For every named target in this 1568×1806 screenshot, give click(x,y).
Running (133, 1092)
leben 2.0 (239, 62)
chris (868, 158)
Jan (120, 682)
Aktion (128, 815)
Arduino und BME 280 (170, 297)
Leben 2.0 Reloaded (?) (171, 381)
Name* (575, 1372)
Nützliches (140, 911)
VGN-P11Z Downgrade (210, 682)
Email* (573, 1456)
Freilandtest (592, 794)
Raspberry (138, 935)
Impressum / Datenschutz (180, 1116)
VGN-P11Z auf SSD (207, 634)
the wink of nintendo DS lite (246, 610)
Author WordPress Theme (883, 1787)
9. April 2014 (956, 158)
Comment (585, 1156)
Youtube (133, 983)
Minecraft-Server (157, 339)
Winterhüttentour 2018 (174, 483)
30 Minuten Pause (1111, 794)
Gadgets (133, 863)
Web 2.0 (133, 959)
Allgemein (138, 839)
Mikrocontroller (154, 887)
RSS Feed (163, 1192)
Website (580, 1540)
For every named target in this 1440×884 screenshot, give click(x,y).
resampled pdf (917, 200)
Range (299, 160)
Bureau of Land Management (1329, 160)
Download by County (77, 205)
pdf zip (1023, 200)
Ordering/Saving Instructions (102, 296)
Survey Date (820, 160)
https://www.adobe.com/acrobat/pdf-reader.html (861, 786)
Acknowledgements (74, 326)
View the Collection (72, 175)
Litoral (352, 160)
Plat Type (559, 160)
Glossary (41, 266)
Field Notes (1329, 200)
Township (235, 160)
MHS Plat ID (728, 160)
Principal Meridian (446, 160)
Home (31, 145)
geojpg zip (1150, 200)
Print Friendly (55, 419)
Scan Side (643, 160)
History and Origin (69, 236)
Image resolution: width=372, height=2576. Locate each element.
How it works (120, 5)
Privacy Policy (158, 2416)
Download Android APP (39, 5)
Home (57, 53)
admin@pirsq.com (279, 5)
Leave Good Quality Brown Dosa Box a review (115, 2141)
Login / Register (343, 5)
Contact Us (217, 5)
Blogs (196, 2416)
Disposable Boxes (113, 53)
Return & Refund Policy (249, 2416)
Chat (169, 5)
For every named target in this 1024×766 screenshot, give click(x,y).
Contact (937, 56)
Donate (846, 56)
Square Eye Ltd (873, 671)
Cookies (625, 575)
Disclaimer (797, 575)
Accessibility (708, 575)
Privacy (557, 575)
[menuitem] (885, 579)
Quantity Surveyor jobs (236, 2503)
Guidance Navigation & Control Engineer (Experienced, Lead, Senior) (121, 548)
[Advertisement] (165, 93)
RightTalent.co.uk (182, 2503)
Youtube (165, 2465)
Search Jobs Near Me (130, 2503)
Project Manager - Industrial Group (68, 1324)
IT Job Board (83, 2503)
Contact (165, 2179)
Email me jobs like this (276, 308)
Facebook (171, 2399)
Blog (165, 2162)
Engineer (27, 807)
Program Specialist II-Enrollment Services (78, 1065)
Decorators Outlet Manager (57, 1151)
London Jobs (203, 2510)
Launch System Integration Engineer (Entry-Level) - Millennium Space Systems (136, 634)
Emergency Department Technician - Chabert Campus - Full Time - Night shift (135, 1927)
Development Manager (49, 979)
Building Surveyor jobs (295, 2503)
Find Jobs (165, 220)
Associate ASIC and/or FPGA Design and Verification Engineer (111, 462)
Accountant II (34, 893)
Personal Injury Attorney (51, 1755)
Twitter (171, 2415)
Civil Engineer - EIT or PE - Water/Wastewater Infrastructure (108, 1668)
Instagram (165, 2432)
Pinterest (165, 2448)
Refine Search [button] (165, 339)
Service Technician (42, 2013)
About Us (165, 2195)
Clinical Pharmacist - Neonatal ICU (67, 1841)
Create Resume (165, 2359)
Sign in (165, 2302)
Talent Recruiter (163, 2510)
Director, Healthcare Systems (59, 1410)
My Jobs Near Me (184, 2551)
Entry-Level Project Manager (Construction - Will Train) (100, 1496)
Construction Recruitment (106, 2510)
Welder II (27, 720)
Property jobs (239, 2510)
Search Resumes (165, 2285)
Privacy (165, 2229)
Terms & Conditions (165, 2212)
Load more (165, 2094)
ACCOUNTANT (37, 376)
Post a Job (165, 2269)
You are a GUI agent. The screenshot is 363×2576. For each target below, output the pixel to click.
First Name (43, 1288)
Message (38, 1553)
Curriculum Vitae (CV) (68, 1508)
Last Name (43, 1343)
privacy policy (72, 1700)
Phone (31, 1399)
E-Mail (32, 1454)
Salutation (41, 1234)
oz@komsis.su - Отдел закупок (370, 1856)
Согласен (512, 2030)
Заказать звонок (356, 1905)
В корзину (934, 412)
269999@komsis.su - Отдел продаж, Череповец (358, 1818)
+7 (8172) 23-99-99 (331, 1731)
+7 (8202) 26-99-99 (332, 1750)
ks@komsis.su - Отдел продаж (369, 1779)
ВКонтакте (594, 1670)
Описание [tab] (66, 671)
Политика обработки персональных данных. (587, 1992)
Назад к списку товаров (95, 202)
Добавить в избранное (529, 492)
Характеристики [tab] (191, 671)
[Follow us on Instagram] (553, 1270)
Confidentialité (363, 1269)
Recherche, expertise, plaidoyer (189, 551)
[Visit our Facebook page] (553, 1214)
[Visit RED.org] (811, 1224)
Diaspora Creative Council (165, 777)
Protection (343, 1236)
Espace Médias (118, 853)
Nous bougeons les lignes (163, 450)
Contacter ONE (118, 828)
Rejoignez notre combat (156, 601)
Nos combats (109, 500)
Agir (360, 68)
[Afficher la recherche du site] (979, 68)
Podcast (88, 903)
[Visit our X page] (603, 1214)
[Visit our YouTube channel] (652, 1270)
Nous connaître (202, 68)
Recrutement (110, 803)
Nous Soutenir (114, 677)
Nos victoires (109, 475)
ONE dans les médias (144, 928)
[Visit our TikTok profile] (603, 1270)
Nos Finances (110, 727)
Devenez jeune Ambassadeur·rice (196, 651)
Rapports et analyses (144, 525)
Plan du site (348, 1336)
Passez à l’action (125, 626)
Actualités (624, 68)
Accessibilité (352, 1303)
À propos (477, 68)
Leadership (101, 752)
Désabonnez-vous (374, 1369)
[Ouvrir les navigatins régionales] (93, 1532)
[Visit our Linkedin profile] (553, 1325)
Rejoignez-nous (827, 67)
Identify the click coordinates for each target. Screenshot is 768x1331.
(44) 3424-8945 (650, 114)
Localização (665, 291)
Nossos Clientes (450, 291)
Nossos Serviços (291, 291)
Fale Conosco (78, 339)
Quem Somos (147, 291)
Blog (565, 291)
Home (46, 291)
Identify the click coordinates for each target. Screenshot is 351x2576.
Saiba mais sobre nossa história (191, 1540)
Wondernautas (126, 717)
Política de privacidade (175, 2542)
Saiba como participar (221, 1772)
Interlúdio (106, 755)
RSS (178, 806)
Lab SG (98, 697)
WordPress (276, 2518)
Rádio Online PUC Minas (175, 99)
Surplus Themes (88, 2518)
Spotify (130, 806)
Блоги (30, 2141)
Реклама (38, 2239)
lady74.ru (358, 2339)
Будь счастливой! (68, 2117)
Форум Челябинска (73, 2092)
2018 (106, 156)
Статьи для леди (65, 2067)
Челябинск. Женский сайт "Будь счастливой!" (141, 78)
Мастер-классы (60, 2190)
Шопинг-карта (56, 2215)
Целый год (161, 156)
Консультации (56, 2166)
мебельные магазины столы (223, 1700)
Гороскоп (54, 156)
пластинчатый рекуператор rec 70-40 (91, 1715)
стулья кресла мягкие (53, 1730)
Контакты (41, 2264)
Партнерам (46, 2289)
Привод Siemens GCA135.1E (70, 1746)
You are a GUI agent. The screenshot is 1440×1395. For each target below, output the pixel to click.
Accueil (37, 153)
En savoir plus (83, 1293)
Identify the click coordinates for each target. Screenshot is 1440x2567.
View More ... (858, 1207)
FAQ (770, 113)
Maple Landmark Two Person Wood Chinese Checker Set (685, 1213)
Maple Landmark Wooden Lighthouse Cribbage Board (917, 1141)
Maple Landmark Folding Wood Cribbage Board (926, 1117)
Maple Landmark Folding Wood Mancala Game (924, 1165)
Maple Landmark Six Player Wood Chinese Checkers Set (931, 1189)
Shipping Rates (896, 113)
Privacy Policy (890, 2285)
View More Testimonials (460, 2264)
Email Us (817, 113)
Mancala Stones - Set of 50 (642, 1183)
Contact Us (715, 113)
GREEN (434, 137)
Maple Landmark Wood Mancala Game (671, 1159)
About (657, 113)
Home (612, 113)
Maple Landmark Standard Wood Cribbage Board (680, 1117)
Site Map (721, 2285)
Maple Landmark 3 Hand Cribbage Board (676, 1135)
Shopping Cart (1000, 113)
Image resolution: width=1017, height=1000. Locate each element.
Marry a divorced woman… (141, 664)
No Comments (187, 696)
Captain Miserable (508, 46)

------------------------

TO DO:
Locate every line in the listing above that contains the string "Saiba", and copy each one in full.

SOLUTION FOR THIS TASK:
Saiba mais sobre nossa história (191, 1540)
Saiba como participar (221, 1772)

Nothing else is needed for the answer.